* [WORK ITEM]:
Nothing but the lines from the one containing "Add a new scene transition" through the end of the entries below should appear in your answer, transcribed exactly; please drop the pictures.

* [Collected data entries]:
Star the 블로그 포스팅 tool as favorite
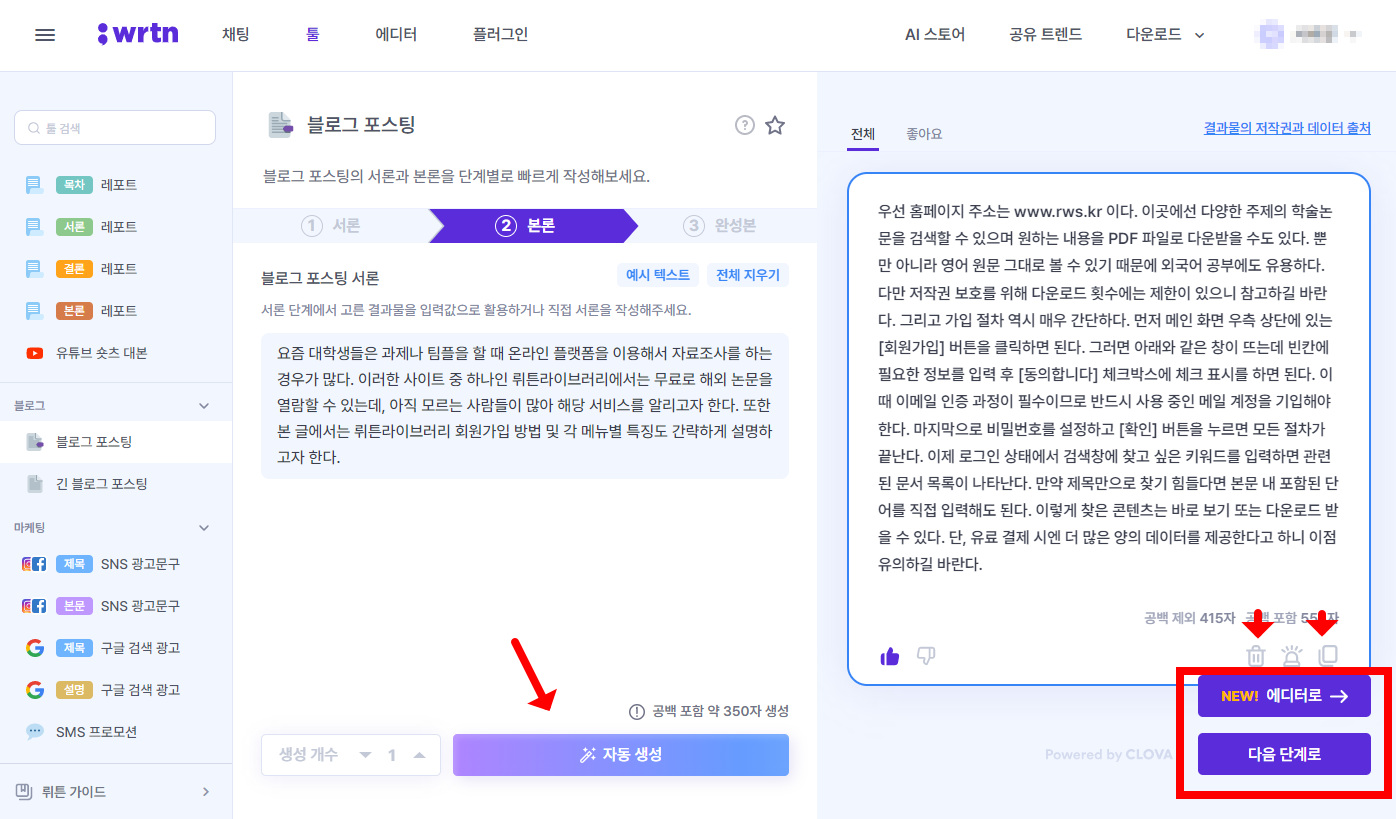This screenshot has height=819, width=1396. [775, 125]
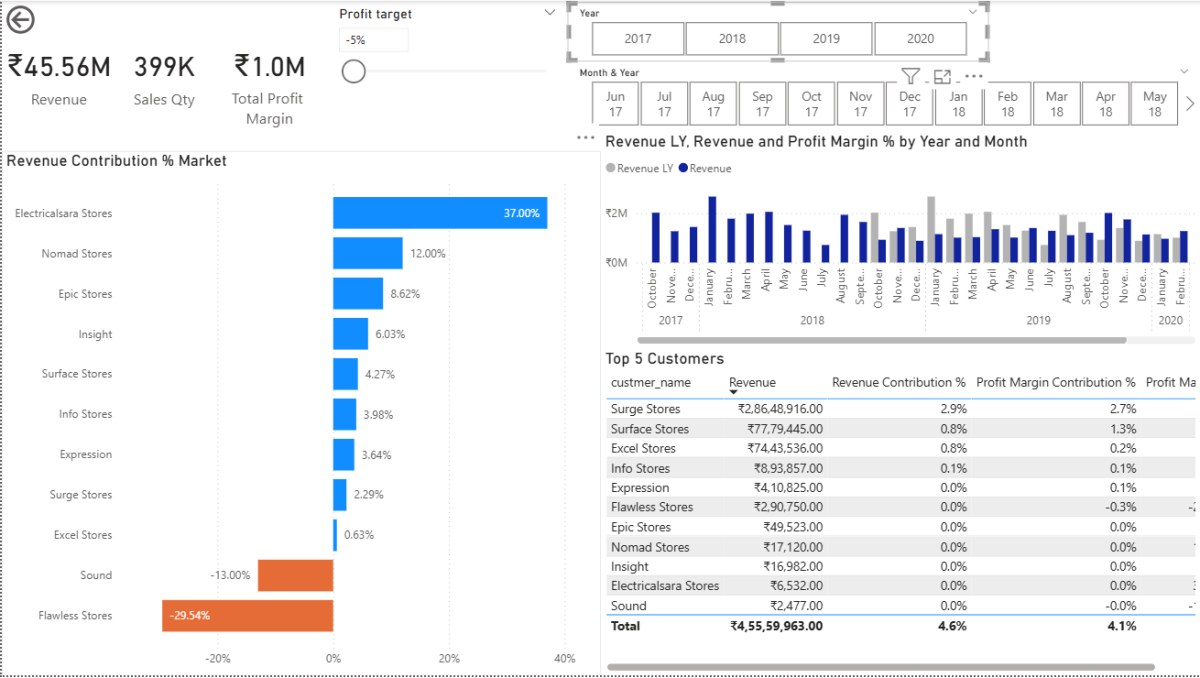This screenshot has width=1200, height=678.
Task: Open focus mode for the Month & Year slicer
Action: pos(942,76)
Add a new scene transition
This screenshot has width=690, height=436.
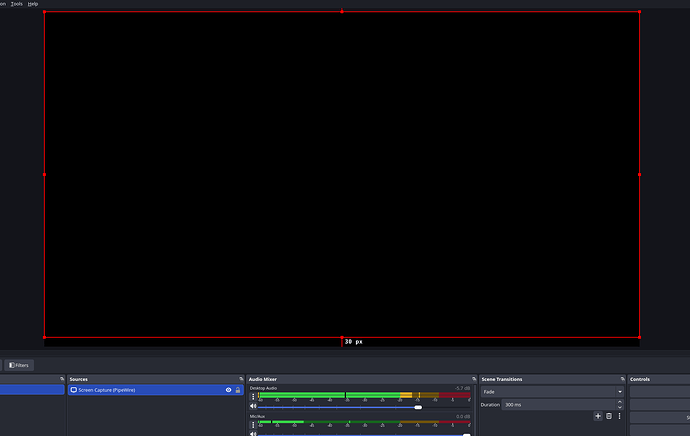click(598, 416)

* [RESULT]:
Add a new scene transition
This screenshot has width=690, height=436.
click(598, 416)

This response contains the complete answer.